Così dopo alcuni libri sul tango (documentatissimi), uno sulle sirene, unaltro
sulle canzoni rivoluzionarie dell’America latina, ora per i tipi di DigiSet (23
euro) ci offre u libro il cui titolo impedisce ai maligni di definire maniacale
la sua passione: “Dizionario maniacale del sette”.
Certamente nel corso del tempo ci sono state mistiche del tre
(la Trinità, passato, presente e futuro, le tre grazie, le tre furie, le tre
parche, i tre piani dell’arca, e via dicendo), mistiche del quattro (l’uomo quadrato e ben tetragono ai colpi di
ventura, gli elementi, i venti principali, i punti cardinali, le fasi della
luna, le stagioni, le lettere del nome “Adam”)

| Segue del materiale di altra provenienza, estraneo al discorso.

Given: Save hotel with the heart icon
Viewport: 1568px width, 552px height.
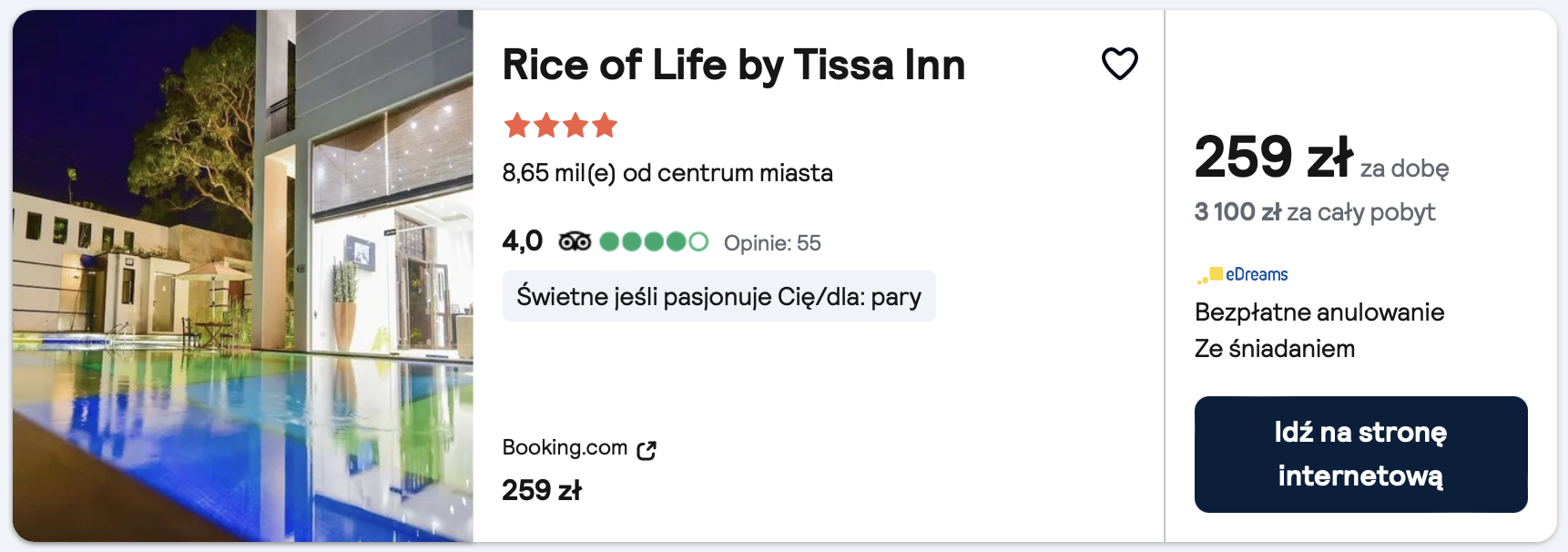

e mistiche del cinque, il numero circolare che moltiplicato rinviene
continuamente su di sé – e abbiamo le essenze delle cose, le zone elementari, i
generi viventi, il Pentateuco, le cinque piaghe del Signore, mentre l’uomo è
inscrivibile in un cerchio di cui centro è l’ombelico, mentre il perimetro
formato dalle linee rette che uniscono le varie estremità dà la figura di un
pentagono
Viene Però Il Sospetto che il sette sia il numero magico di
maggiore popolarità e credo che se alcuni amici si riunissero intorno alla
tavola dopo cena riuscirebbero (dati per scontate i molti sette che si trovano
nell’Apocalisse) a citare i sette nani, i re e i colli di Roma, le opere di
misericordia, i vzi capitali, gli anni di guai, il prurito del settimo anno, il
settimo cielo, i sette colori dell’arcobaleno, i sette dolori, i doni dello
Spirito Santo, i fratelli Cervi, i giorni della creazione, la guerra dei sette
anni e i sette samurai, le sette meraviglie, le opere di misericordia, i
peccati capitali, i pilastri della saggezza, i sette savi, i sette ponti di
Konisberg, i sacramenti, il settennato presidenziale, il seven-up, gli stivai
delle sette leghe, il settimo cavalleggeri che salva la diligenza, le sette
sorelle petrolifere, le sete spose per sette fratelli, le vite del gatto, i
Boeing 707, 747, 767 e 777, per finire con zero zero sette. Ma sarebbero una
trentina di voci, e invece Mari Lao ne identifica 707 (ovviamente) per più di
trecentocinquanta pagine, con curiose illustrazioni, e ampi commenti storici.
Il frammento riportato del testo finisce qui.